A universidade brasileira ainda é extremamente corporativa. É preciso que ela se abra mais para a sociedade”. Afirmava para a Folha de São Paulo, em 07/01/2003 o conceituado Prof. da UFPR, Carlos Roberto A. dos Santos.

O papel que a ciência tem para melhorar o Brasil não está sendo propagado.” Afirmava para o mesmo jornal em 17/05/2003, o filósofo Renato Janine Ribeiro, em disputa da presidência da SBPC. 

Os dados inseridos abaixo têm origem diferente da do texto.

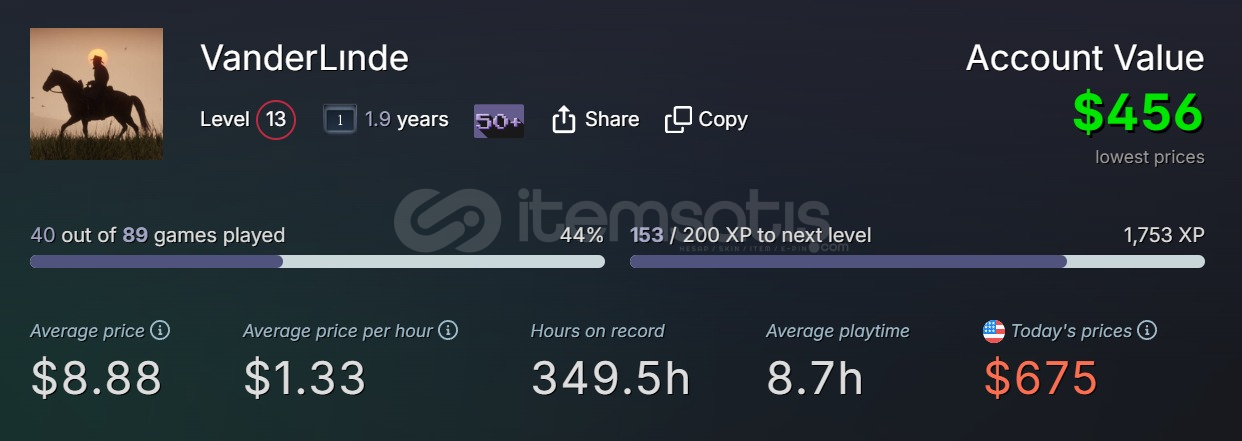Click the Copy icon
Screen dimensions: 1242x441
pos(678,119)
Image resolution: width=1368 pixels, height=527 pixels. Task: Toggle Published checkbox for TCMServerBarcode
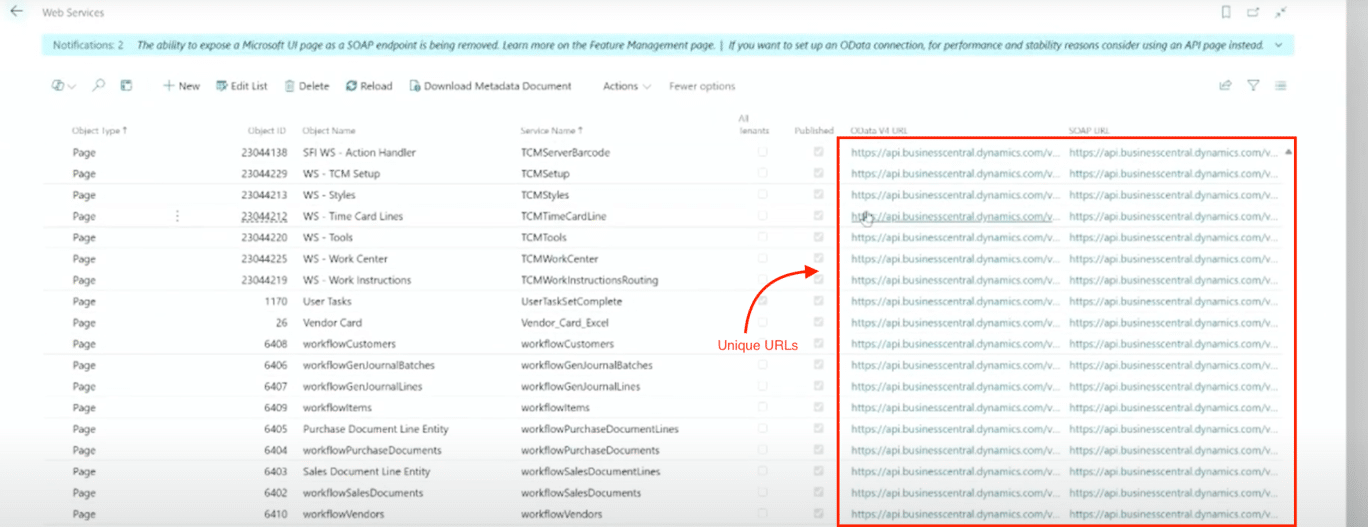(x=819, y=152)
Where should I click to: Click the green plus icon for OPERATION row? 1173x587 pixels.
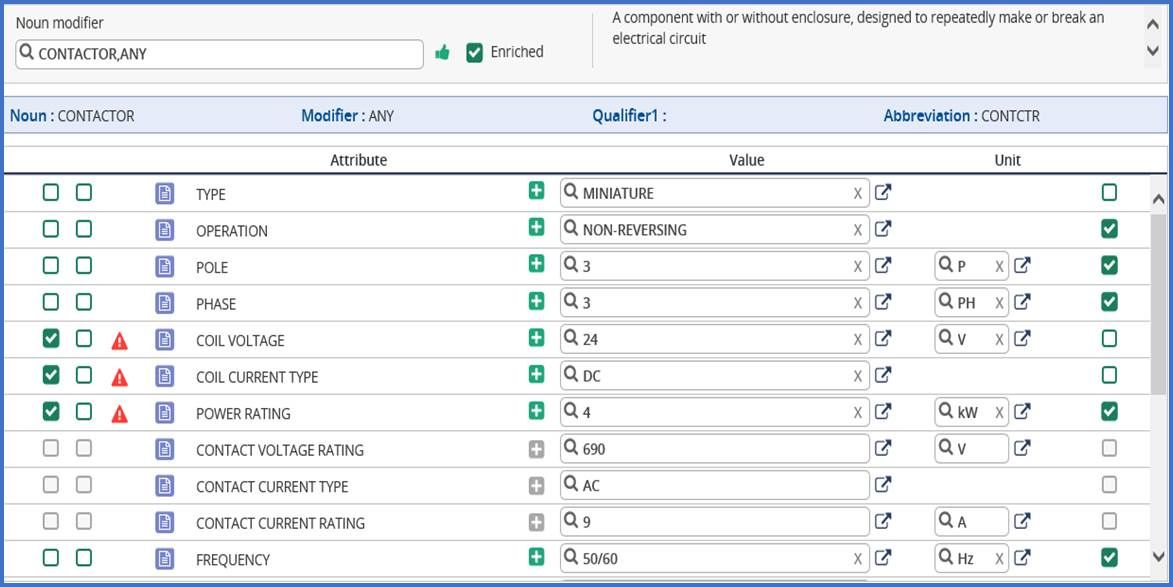click(x=537, y=228)
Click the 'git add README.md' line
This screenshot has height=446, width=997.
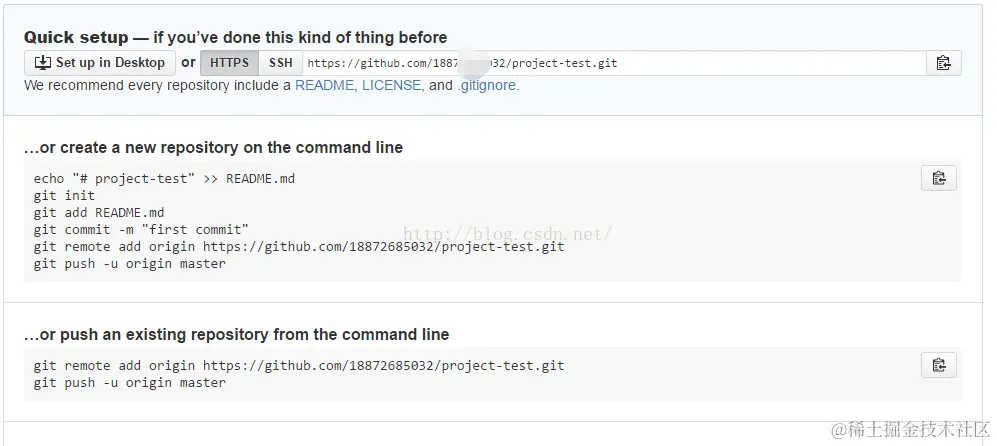pos(99,213)
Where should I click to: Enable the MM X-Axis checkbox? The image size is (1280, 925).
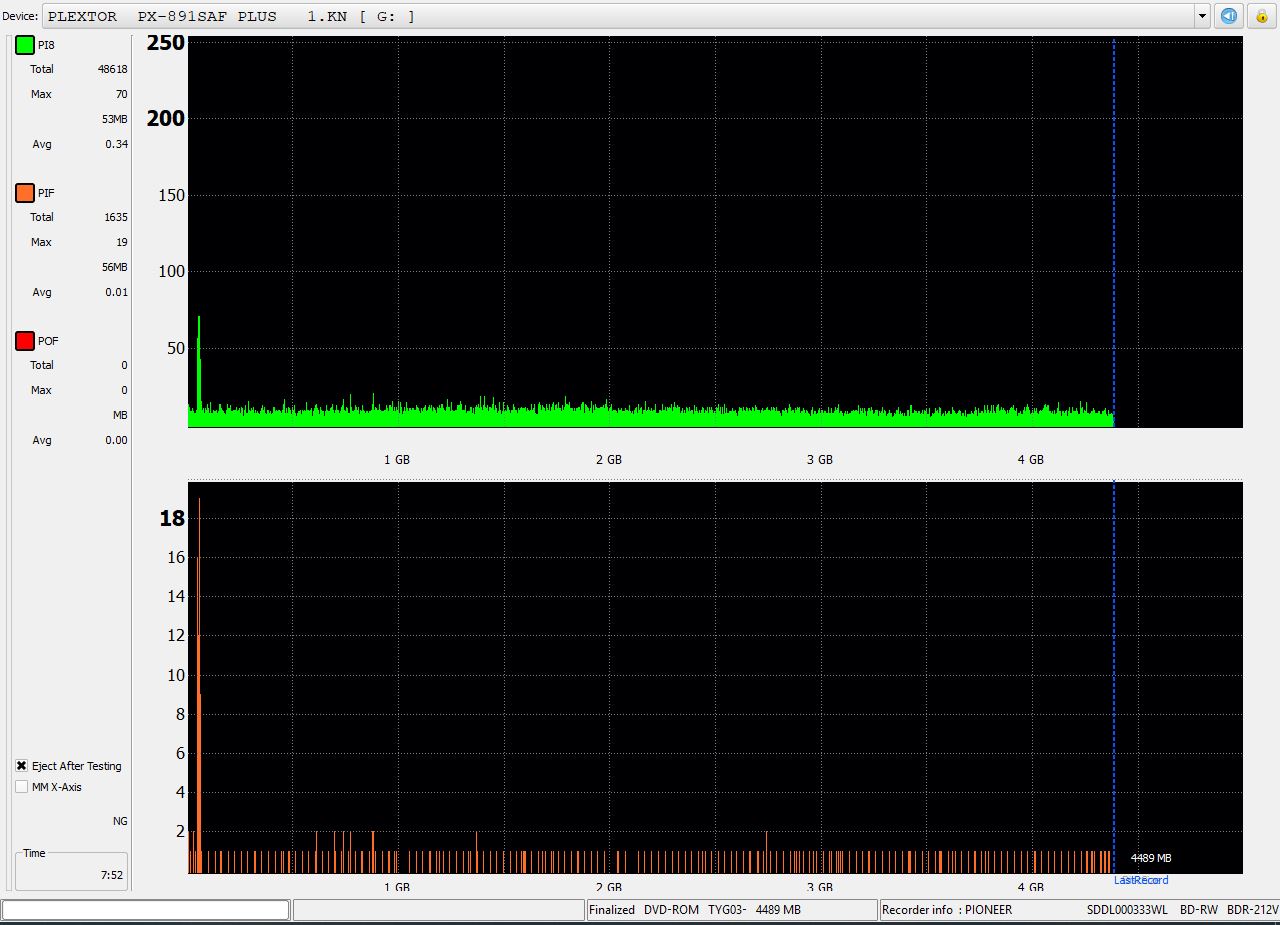pos(22,787)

Para atender a estas demandas, e fazer com que a ciência também contemple os sonhos de Brecht, “única finalidade da ciência é aliviar o sofrimento da existência”,em nossa visão, o caminho sempre foi indexar o viés extensionista aos trabalhos científicos”.

 

Atualmente, felizmente e finalmente, a Extensão começa a ocupar o local de pilar fundamental, junto ao Ensino e Pesquisa. As coisas começaram a mudar verdadeiramente quando, em 2007, o governo federal determinou, ordenou, mandou o CNPq financiar projetos exclusivamente de extensão.

Foi uma dura batalha de convencimento, uma queda de braço brutal  entre os “cardeais da pesquisa” e os “sonhadores da extensão”. Diziam que não havia dinheiro para esta aventura. Que o CNPq baixaria o seu nível.  Extensão no CNPq, nunca, jamais. Que diriam do CNPq?

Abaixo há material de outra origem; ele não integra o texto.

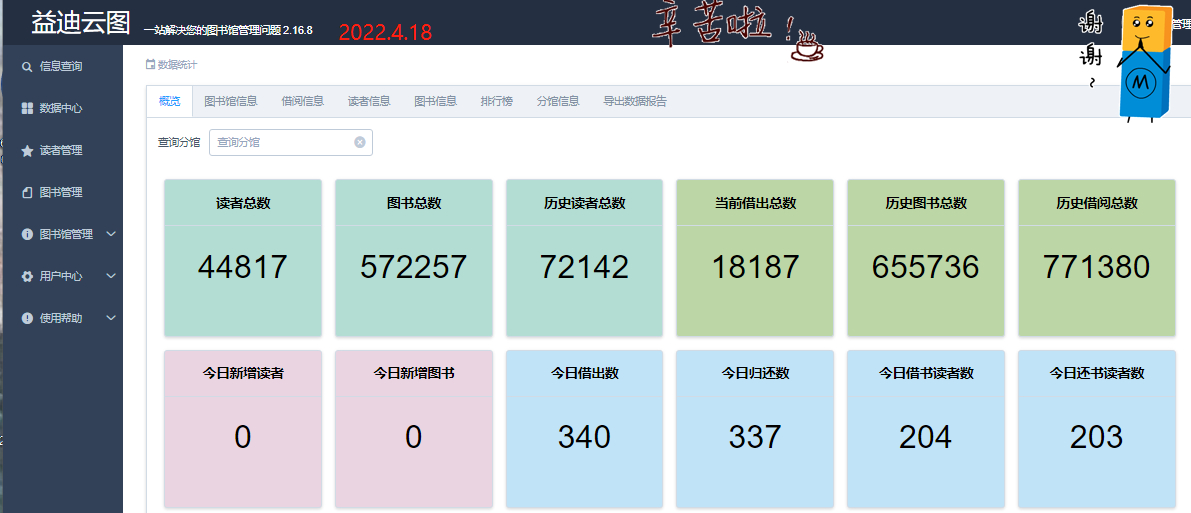Click the 数据中心 grid icon
The width and height of the screenshot is (1191, 513).
[27, 108]
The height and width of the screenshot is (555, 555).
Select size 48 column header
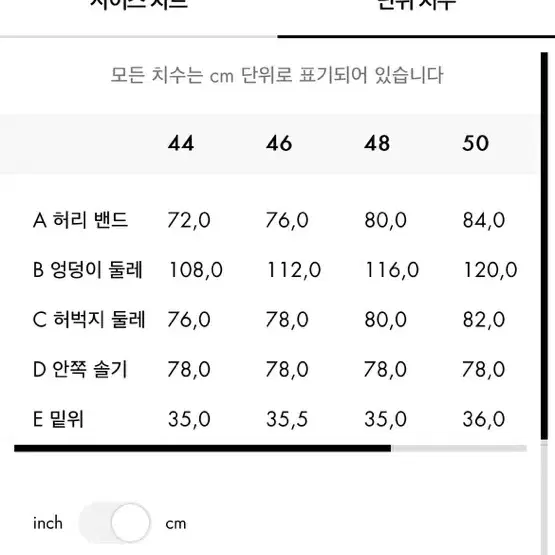pyautogui.click(x=377, y=143)
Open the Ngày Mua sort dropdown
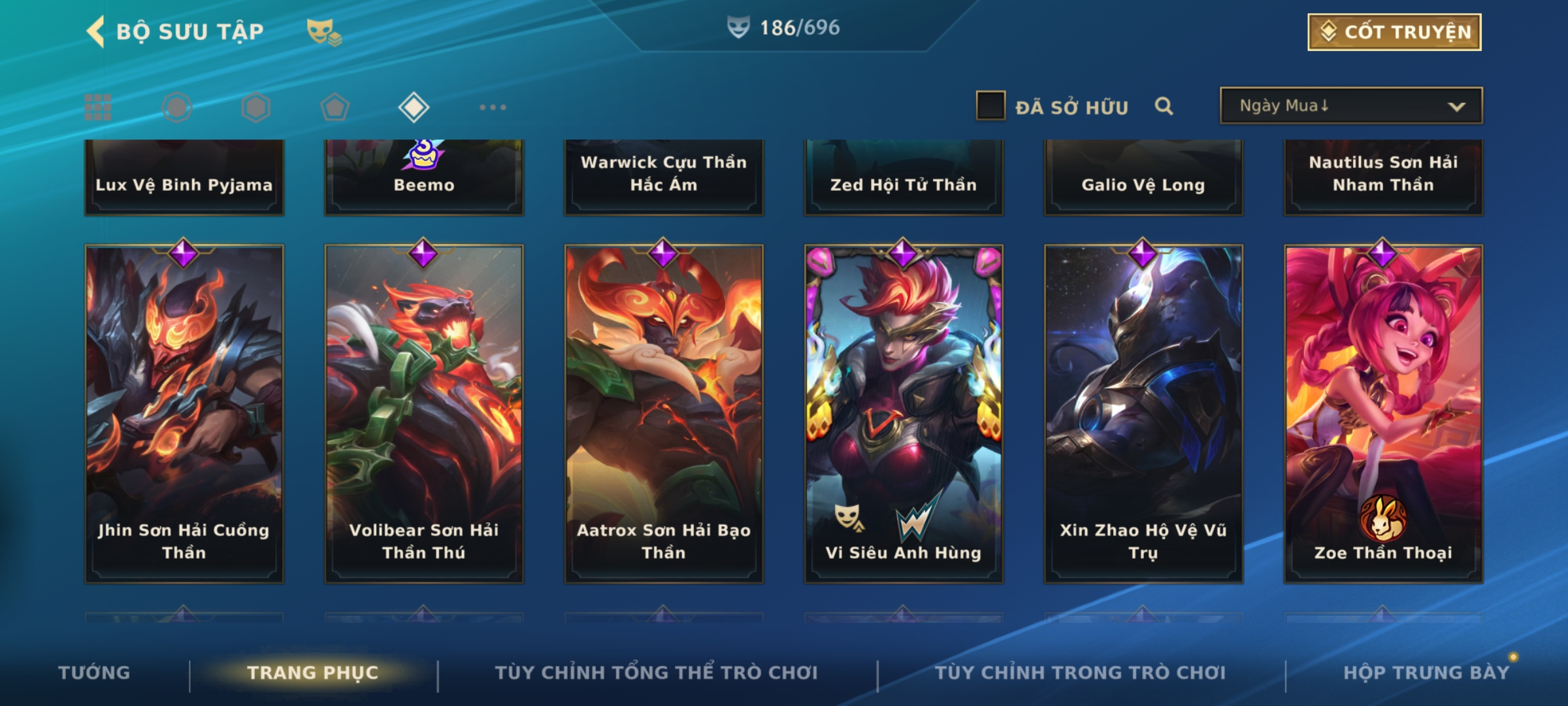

Então, o governo federal da época aportou uma verba do MDA (Ministério do Desenvolvimento Agrário) no CNPq e destinou-a exclusivamente para projetos 100% extensionistas. Foram aprovados um pequeno número de projetos para adequar-se à pequena verba aportada. Eu tive a felicidade de ser contemplado e aprovei o Projeto CNPq Edital 36/2007, “Propostas para Apoio a Projetos de Extensão com Tecnologia Inovadora para Agricultura Familiar” que denominei: Projeto Carrancas.

Mais tarde, tive a felicidade de participar das avaliações dos resultados de todos os projetos deste edital histórico e constatar o sucesso de todos. O primeiro edital CNPq Extensão (36/2007) tinha sido uma retumbante vitória da Extensão Universitária Inovadora. Nunca perco a oportunidade de lembrar a todos que Extensão Universitária Inovadora não é assistência técnica em geral.

Nos anos seguintes, aprovei mais vários projetos extensionistas, uma vez que o CNPq tinha adotado definitivamente a Extensão Universitária Inovadora como política de instituição, criando um espaço definitivo e orçamento específico  para essa finalidade, inclusive ofertando bolsas e incentivos para professores e estudantes extensionistas, como é até hoje, felizmente. Parecia um sonho, mas era realidade.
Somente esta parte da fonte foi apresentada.